EXERCISE OBJECTIVE
Print the line that contains "Instruction: Click the", then every line after it until the entries end, exactly as they read; do not include pictures.

--- --- ---

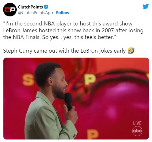
Task: Click the blue verified badge
Action: [x=46, y=7]
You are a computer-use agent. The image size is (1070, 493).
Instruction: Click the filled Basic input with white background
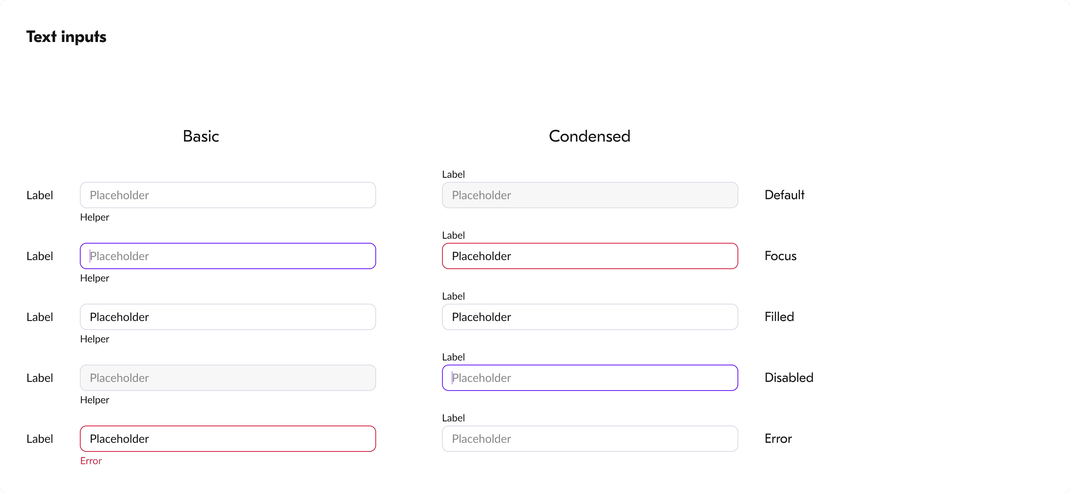[228, 317]
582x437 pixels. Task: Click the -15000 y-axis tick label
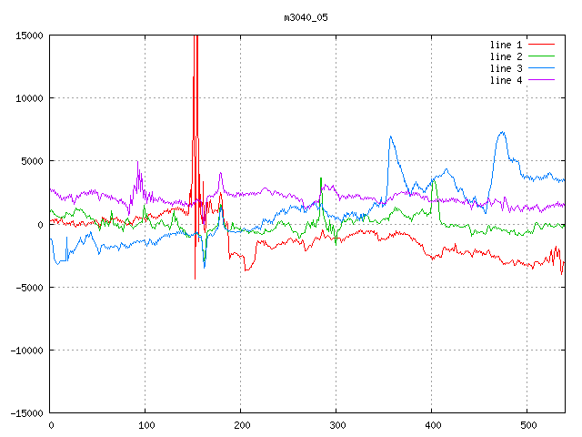pyautogui.click(x=26, y=413)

--- --- ---

ANSWER BOX
Instruction: Click the filled Basic input with white background
[228, 317]
582x437 pixels. Task: Click the -15000 y-axis tick label
pyautogui.click(x=26, y=413)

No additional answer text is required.